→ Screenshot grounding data
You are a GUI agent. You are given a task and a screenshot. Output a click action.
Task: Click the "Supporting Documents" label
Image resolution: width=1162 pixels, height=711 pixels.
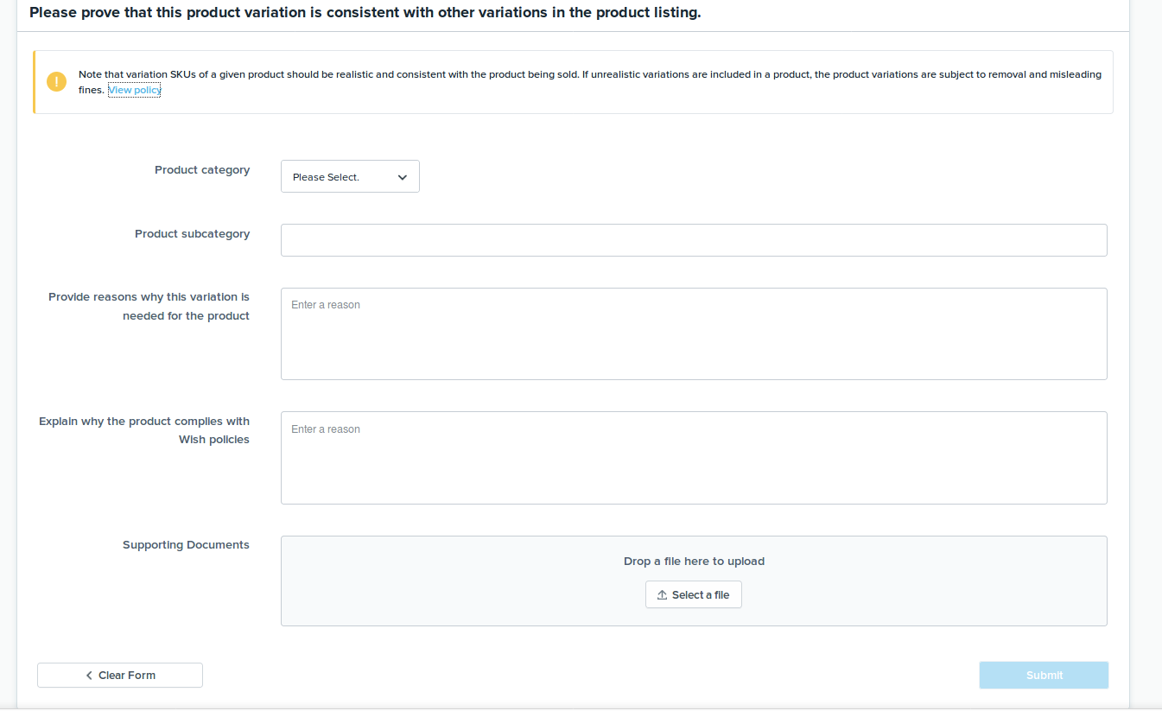click(x=186, y=545)
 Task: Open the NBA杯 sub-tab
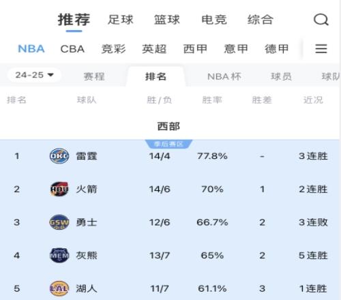pos(224,76)
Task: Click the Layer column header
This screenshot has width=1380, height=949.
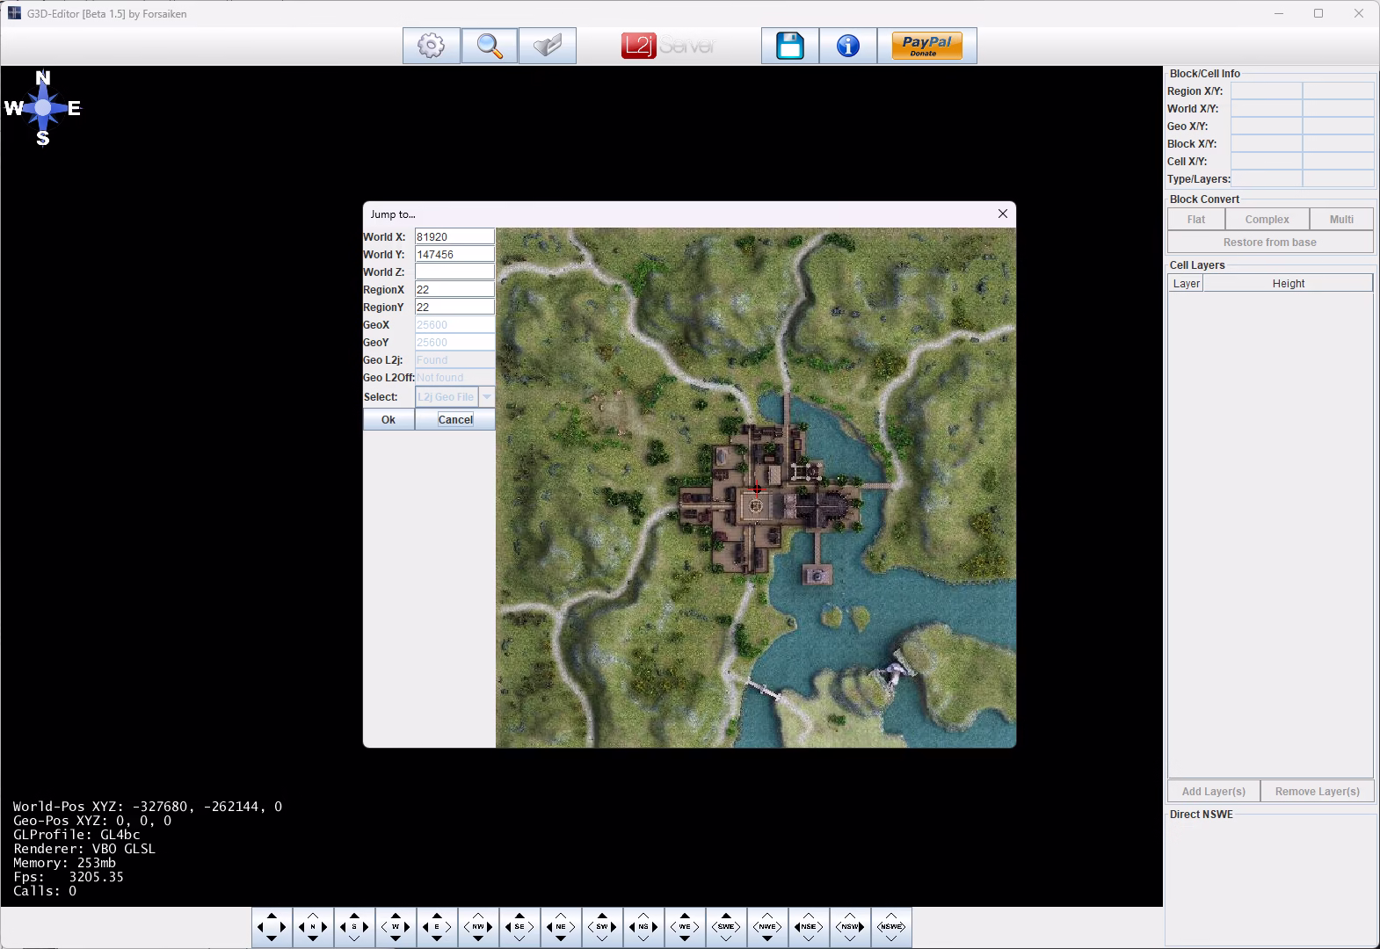Action: point(1186,284)
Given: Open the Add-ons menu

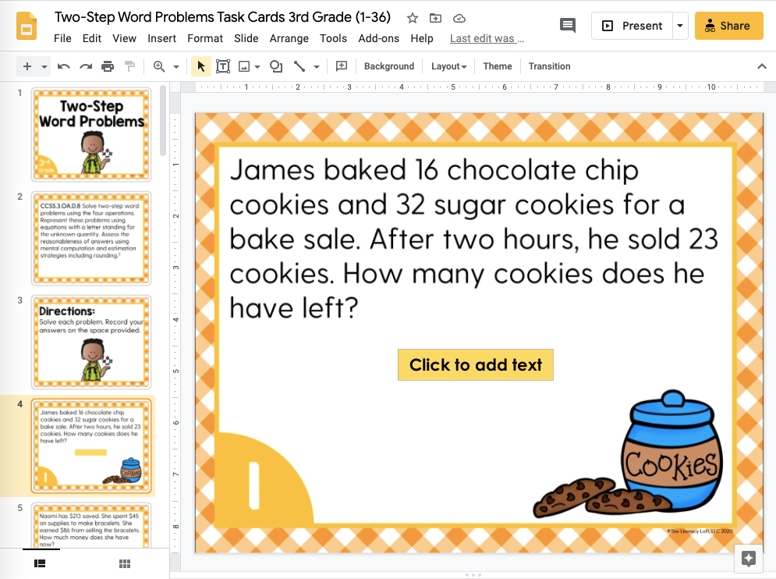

→ WHAT YOU HAVE TO DO
Copy the records exactly. Skip any pictures.

→ RESPONSE TO THIS EXERCISE
You are a GUI agent. You are given a task and a screenshot. Output a click action.
Task: Click the "Supporting Documents" label
Image resolution: width=1162 pixels, height=711 pixels.
click(x=186, y=545)
 Task: Open the NBA杯 sub-tab
pos(224,76)
Task: Click the Layer column header
This screenshot has width=1380, height=949.
Action: point(1186,284)
Given: Open the Add-ons menu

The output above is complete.